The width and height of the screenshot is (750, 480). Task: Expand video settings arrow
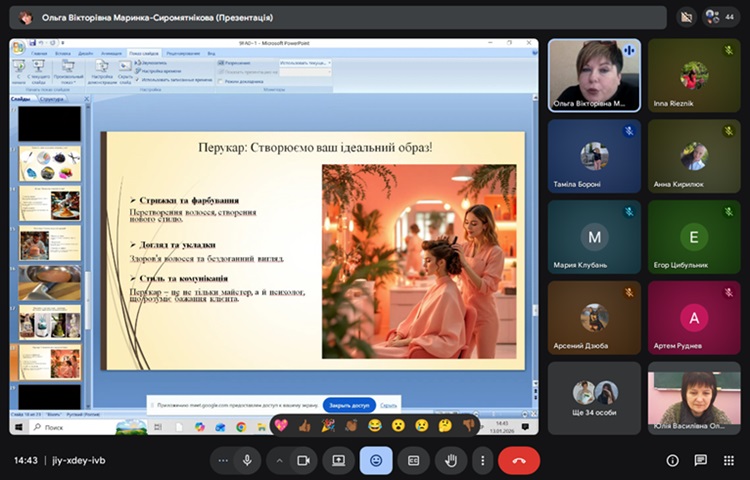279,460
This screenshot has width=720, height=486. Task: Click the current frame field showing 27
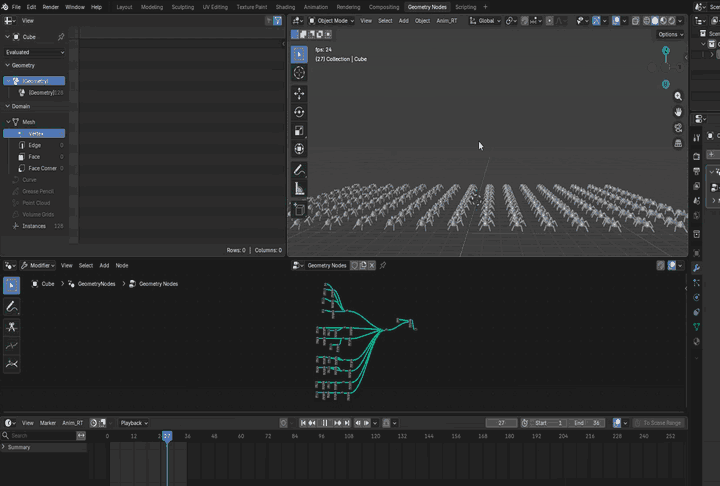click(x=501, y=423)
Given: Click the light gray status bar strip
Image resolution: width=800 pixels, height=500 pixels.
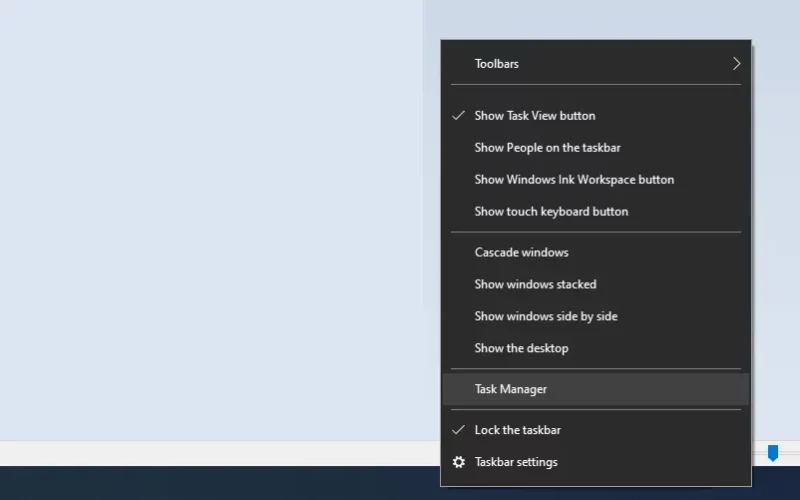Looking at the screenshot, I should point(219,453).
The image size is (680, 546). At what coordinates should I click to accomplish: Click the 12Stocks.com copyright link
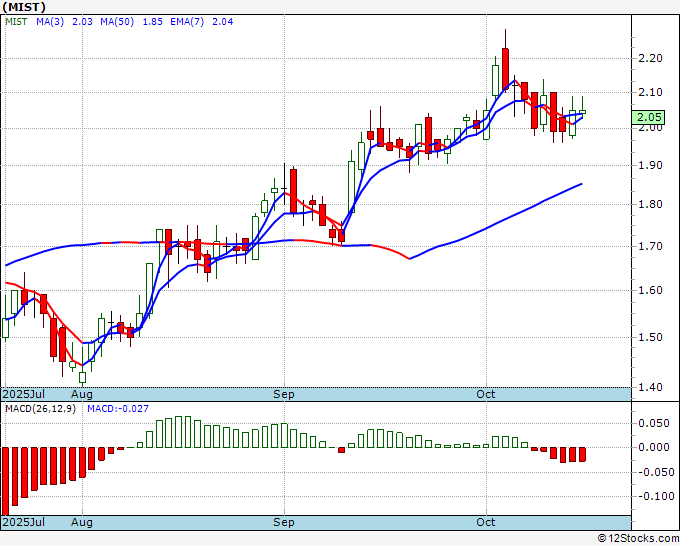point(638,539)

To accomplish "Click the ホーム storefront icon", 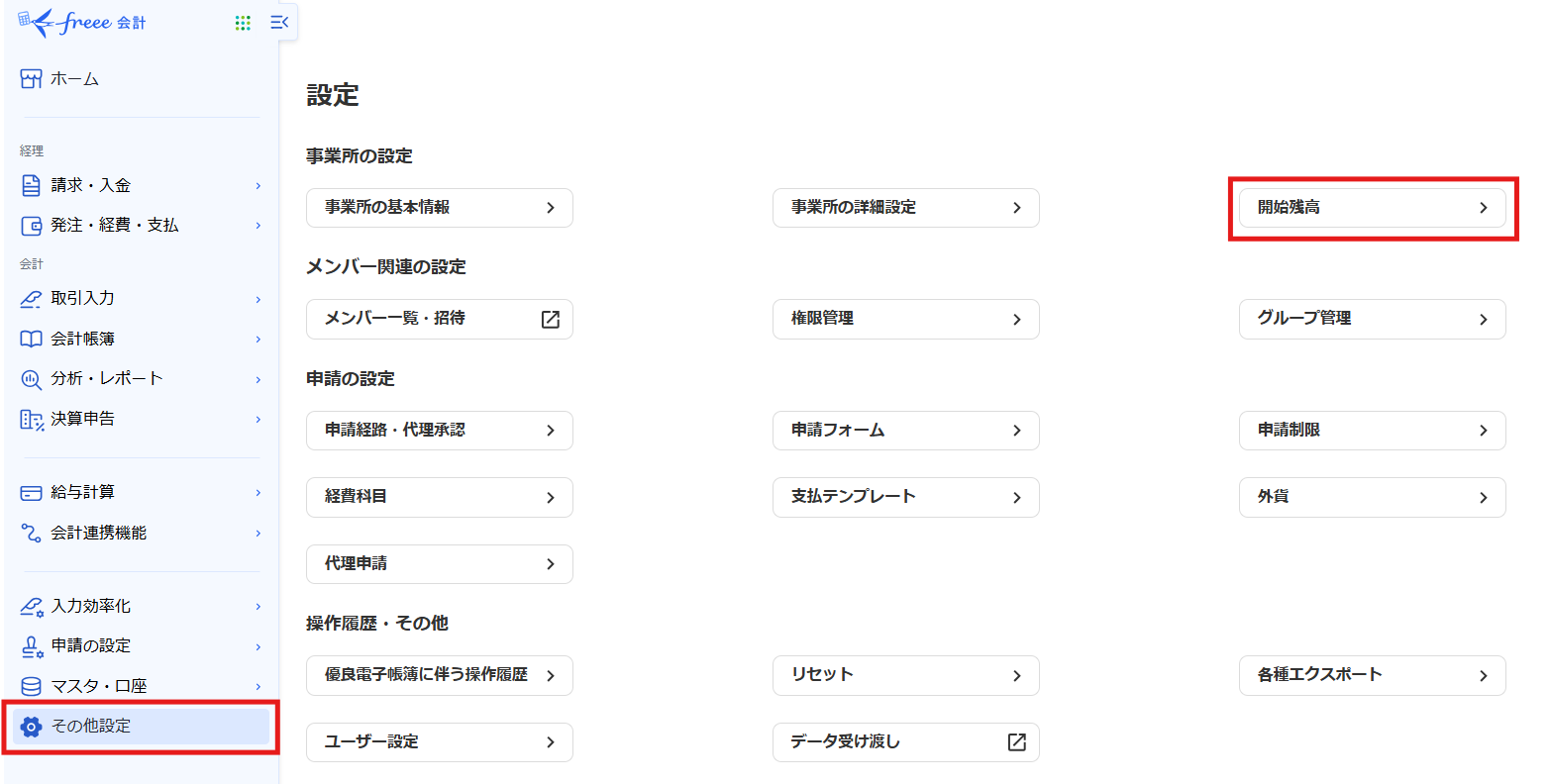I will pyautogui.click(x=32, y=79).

...

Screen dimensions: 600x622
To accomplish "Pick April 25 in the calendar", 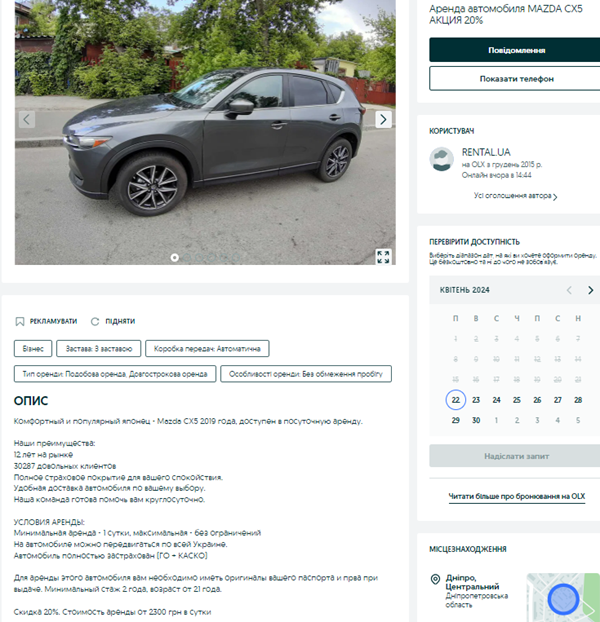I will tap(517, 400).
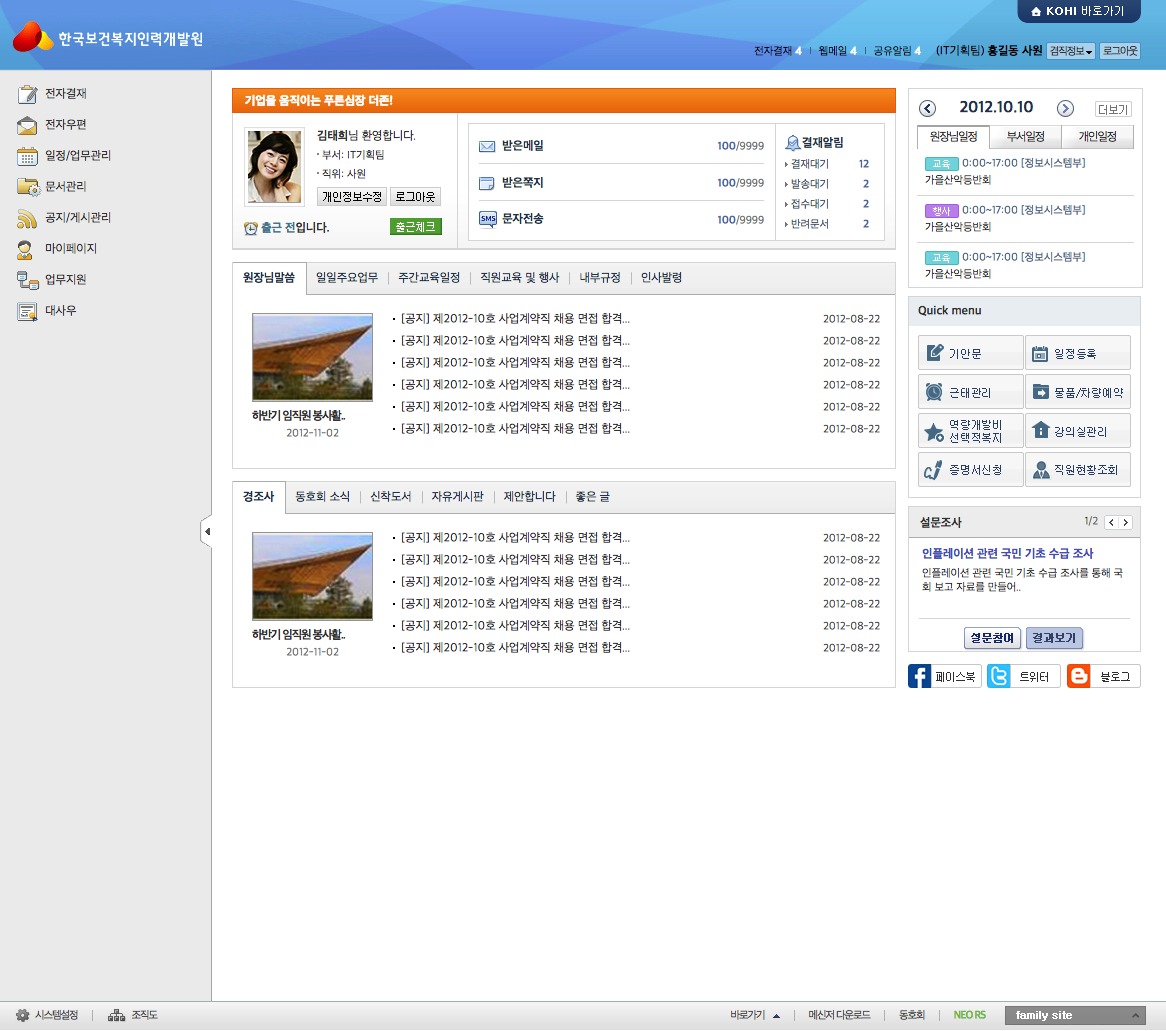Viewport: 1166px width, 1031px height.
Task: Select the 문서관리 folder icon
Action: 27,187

==

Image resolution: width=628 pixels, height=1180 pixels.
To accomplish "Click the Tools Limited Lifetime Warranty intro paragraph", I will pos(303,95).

Exercise prompt: Copy only these lines from the records above, exactly: the one with "The width and", the one with "Given: Click the light gray status bar strip", and those between. Skip the pictures.

Task output:
The width and height of the screenshot is (750, 480). Task: Expand video settings arrow
279,460
This screenshot has width=720, height=486. Task: Click the current frame field showing 27
click(x=501, y=423)
Given: Click the light gray status bar strip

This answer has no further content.